Saved entries
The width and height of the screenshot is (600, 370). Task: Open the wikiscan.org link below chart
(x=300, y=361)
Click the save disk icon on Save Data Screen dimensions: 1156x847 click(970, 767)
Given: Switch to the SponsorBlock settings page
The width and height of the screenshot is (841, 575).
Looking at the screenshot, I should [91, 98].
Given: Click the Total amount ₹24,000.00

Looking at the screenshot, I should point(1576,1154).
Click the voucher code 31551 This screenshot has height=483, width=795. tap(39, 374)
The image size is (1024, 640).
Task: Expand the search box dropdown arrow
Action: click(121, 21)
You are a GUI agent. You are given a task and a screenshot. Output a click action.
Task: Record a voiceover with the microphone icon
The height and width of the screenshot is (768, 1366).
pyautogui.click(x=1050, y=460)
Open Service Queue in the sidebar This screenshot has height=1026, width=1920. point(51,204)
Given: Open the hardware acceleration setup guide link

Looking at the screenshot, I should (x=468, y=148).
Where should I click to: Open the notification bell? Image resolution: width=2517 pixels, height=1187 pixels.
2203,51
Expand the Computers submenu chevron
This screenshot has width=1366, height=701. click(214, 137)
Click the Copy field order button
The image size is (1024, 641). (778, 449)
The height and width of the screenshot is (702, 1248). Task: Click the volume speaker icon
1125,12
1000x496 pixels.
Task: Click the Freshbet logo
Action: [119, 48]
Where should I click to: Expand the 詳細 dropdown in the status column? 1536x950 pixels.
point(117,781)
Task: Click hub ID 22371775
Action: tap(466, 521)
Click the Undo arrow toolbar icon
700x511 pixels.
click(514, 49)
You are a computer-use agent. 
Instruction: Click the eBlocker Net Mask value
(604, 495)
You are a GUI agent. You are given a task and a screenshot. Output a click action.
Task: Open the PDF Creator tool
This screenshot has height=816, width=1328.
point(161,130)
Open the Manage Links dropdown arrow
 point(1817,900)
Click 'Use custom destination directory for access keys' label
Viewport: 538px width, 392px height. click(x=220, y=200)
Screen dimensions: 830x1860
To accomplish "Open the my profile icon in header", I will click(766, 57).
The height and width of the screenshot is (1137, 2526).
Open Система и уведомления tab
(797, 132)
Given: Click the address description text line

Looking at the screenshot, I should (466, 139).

Problem:
What you output should match every line above exactly.

Answer space:
The width and height of the screenshot is (600, 370). Task: Open the wikiscan.org link below chart
(x=300, y=361)
Click the save disk icon on Save Data Screen dimensions: 1156x847 click(970, 767)
Given: Switch to the SponsorBlock settings page
The width and height of the screenshot is (841, 575).
Looking at the screenshot, I should [91, 98].
Given: Click the Total amount ₹24,000.00

Looking at the screenshot, I should point(1576,1154).
Click the voucher code 31551 This screenshot has height=483, width=795. tap(39, 374)
The image size is (1024, 640).
Task: Expand the search box dropdown arrow
Action: click(121, 21)
You are a GUI agent. You are given a task and a screenshot. Output a click action.
Task: Record a voiceover with the microphone icon
The height and width of the screenshot is (768, 1366).
pyautogui.click(x=1050, y=460)
Open Service Queue in the sidebar This screenshot has height=1026, width=1920. point(51,204)
Given: Open the hardware acceleration setup guide link

Looking at the screenshot, I should (x=468, y=148).
Where should I click to: Open the notification bell? Image resolution: width=2517 pixels, height=1187 pixels.
2203,51
Expand the Computers submenu chevron
This screenshot has width=1366, height=701. click(214, 137)
Click the Copy field order button
The image size is (1024, 641). (778, 449)
The height and width of the screenshot is (702, 1248). Task: Click the volume speaker icon
1125,12
1000x496 pixels.
Task: Click the Freshbet logo
Action: [119, 48]
Where should I click to: Expand the 詳細 dropdown in the status column? 1536x950 pixels.
point(117,781)
Task: Click hub ID 22371775
Action: tap(466, 521)
Click the Undo arrow toolbar icon
700x511 pixels.
click(514, 49)
You are a computer-use agent. 
Instruction: Click the eBlocker Net Mask value
(604, 495)
You are a GUI agent. You are given a task and a screenshot. Output a click action.
Task: Open the PDF Creator tool
This screenshot has height=816, width=1328.
point(161,130)
Open the Manage Links dropdown arrow
 point(1817,900)
Click 'Use custom destination directory for access keys' label
Viewport: 538px width, 392px height. click(x=220, y=200)
Screen dimensions: 830x1860
To accomplish "Open the my profile icon in header", I will click(766, 57).
The height and width of the screenshot is (1137, 2526).
Open Система и уведомления tab
(797, 132)
Given: Click the address description text line

Looking at the screenshot, I should (466, 139).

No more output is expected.